── Selection

A. Both Linux and UNIX comes with ls command for examining the filesystem. You can use ls command to look at the filesystem. ls command can display:
=> Character devices
=> Regular files
=> Sym links (symbolic links)
=> Directories
=> Pipes
=> Sockets
=> Block devices

ls command examples

Display /etc directory files, enter:
$ ls /etc
When invoked without any arguments, ls lists the files in the current working directory:
$ ls
Use -l (long option) to lists filenames, sizes, permissions, type and all other information:
$ ls /etc/passwd
Output:

-rw-r--r-- 1 root root 2453 Jul 17 16:25 /etc/passwd

See Linux / UNIX file permissions for more information

Directory

A directory is marked with a d as the first letter of the permissions field:
ls -ld /etc
Output:

drwxr-xr-x 88 root root 12288 Aug  5 23:46 /etc

Symbolic link

A symbolic link is marked with an l (lower case L) as the first letter of the permissions string:
ls -l /bin/nisdomainname
Output:

lrwxrwxrwx 1 root root 8 Jul 10 08:50 /bin/nisdomainname -> hostname

Similarly,

  • A named pipe is marked with a p as the first letter of the permissions string.

────
── Excerpted data

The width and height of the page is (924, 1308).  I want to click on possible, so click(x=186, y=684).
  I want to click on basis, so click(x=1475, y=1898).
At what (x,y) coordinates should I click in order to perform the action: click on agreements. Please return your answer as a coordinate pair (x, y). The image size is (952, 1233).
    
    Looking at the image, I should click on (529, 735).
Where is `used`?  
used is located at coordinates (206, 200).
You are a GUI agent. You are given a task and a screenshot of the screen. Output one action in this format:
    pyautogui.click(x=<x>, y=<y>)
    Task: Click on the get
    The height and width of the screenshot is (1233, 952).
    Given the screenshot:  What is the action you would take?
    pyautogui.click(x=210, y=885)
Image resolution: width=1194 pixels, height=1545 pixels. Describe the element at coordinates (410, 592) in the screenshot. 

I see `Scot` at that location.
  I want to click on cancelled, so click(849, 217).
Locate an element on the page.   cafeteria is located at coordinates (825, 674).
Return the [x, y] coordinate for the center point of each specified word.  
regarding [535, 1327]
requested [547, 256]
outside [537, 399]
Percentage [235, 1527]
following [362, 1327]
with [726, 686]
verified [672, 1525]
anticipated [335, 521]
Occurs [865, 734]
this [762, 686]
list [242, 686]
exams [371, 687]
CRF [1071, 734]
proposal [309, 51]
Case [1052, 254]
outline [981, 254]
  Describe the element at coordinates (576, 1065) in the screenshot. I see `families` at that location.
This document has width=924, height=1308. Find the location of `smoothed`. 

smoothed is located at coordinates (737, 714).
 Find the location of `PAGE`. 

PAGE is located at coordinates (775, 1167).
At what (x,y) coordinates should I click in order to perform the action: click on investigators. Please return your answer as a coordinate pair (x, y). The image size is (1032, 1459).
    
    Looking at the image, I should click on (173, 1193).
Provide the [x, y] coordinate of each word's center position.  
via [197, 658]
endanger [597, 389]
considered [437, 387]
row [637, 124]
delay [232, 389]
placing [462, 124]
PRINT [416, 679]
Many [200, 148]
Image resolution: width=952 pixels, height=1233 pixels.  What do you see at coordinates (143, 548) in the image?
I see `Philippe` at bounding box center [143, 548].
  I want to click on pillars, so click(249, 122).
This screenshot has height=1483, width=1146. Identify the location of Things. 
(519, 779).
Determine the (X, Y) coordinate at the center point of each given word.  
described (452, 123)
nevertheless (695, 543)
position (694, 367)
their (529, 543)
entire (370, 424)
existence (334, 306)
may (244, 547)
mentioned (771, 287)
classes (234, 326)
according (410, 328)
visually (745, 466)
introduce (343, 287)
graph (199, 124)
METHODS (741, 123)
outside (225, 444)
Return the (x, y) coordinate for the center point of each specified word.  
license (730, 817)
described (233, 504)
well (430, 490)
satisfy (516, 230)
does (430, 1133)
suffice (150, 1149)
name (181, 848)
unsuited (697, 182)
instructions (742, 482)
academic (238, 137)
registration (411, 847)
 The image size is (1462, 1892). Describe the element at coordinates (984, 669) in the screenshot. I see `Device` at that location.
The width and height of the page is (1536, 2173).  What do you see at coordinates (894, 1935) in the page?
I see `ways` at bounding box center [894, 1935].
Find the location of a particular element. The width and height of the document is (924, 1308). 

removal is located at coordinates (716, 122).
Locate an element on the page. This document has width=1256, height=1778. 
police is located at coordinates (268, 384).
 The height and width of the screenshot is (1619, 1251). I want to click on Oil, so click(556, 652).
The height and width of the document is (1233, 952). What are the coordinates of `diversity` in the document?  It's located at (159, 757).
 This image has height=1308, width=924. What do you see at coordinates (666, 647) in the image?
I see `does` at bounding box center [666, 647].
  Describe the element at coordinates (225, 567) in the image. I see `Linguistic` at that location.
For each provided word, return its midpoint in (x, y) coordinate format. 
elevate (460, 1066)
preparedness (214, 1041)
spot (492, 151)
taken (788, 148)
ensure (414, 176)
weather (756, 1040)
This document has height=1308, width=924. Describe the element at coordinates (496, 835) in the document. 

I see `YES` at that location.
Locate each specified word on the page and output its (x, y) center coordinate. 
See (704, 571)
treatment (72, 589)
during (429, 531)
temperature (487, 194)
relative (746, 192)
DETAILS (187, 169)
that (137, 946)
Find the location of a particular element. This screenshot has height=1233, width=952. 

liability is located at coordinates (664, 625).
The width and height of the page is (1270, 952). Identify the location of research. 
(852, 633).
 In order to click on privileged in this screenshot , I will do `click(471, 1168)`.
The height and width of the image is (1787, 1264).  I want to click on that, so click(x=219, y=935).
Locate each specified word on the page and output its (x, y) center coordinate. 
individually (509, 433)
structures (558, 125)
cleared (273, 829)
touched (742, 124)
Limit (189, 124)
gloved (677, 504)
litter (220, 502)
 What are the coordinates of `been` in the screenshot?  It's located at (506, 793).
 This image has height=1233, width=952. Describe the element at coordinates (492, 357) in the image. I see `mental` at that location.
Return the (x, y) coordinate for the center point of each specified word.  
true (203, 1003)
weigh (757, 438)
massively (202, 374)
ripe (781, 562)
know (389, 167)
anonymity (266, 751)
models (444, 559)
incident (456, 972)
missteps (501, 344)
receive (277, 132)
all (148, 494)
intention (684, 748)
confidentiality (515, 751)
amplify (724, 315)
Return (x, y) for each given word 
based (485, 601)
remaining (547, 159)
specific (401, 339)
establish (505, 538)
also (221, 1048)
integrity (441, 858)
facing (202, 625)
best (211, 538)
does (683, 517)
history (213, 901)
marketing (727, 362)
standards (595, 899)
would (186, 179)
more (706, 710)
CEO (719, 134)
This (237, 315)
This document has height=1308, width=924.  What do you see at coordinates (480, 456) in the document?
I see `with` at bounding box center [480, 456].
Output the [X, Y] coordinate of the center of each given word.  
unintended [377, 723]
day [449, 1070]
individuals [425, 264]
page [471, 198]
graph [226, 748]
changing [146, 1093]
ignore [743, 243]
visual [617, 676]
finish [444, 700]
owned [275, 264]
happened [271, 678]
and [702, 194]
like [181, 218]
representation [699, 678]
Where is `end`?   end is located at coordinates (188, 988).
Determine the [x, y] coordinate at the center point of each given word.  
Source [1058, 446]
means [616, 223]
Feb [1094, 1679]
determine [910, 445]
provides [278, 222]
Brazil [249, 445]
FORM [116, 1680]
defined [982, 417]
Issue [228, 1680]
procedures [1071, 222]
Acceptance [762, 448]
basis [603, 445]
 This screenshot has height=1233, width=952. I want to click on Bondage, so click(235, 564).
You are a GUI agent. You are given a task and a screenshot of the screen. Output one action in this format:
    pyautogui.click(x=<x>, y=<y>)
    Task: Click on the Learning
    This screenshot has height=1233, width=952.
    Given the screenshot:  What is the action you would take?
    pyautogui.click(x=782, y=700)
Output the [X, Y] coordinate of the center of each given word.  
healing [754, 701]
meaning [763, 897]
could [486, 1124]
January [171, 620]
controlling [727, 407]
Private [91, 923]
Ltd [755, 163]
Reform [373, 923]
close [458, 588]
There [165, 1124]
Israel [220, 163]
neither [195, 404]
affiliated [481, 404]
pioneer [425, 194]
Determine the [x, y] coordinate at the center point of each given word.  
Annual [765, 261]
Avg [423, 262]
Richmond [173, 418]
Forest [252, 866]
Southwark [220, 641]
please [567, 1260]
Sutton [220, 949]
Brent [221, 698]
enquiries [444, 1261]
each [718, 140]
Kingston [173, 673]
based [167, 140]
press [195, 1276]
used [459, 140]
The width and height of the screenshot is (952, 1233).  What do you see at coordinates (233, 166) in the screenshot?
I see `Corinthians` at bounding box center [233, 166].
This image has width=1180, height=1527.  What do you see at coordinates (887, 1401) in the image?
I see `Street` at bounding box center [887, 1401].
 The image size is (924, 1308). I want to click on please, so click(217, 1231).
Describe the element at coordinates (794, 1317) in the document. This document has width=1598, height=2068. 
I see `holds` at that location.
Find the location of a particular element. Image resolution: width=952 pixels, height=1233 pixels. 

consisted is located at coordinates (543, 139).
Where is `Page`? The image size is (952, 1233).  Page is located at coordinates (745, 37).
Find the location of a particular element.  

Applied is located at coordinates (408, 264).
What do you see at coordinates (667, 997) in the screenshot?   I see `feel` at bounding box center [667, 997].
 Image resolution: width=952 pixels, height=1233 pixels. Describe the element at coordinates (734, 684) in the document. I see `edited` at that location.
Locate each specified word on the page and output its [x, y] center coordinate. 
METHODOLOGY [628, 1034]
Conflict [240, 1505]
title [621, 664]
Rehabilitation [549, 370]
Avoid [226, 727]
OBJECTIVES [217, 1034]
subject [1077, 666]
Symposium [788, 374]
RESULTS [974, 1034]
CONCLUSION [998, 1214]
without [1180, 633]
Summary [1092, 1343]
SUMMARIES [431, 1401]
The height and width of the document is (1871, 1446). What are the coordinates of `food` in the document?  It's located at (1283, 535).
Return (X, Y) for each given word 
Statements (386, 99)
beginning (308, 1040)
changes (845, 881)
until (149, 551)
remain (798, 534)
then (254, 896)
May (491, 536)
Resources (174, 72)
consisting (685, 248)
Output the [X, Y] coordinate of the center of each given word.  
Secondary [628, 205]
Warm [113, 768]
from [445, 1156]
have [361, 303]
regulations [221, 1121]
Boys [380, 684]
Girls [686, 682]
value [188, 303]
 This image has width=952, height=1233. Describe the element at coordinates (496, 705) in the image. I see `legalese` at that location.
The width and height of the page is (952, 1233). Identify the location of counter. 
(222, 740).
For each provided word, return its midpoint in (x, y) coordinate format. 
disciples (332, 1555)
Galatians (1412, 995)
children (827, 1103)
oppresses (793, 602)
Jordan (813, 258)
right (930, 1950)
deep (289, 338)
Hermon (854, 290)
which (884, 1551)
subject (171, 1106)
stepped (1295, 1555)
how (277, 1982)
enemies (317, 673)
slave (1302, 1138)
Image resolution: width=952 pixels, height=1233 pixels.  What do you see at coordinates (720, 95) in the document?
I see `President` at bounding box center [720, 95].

────

• Description of the task: Reproduce the entire text on the ls command word for word.

• Problem solution:
A. Both Linux and UNIX comes with ls command for examining the filesystem. You can use ls command to look at the filesystem. ls command can display:
=> Character devices
=> Regular files
=> Sym links (symbolic links)
=> Directories
=> Pipes
=> Sockets
=> Block devices

ls command examples

Display /etc directory files, enter:
$ ls /etc
When invoked without any arguments, ls lists the files in the current working directory:
$ ls
Use -l (long option) to lists filenames, sizes, permissions, type and all other information:
$ ls /etc/passwd
Output:

-rw-r--r-- 1 root root 2453 Jul 17 16:25 /etc/passwd

See Linux / UNIX file permissions for more information

Directory

A directory is marked with a d as the first letter of the permissions field:
ls -ld /etc
Output:

drwxr-xr-x 88 root root 12288 Aug  5 23:46 /etc

Symbolic link

A symbolic link is marked with an l (lower case L) as the first letter of the permissions string:
ls -l /bin/nisdomainname
Output:

lrwxrwxrwx 1 root root 8 Jul 10 08:50 /bin/nisdomainname -> hostname

Similarly,

  • A named pipe is marked with a p as the first letter of the permissions string.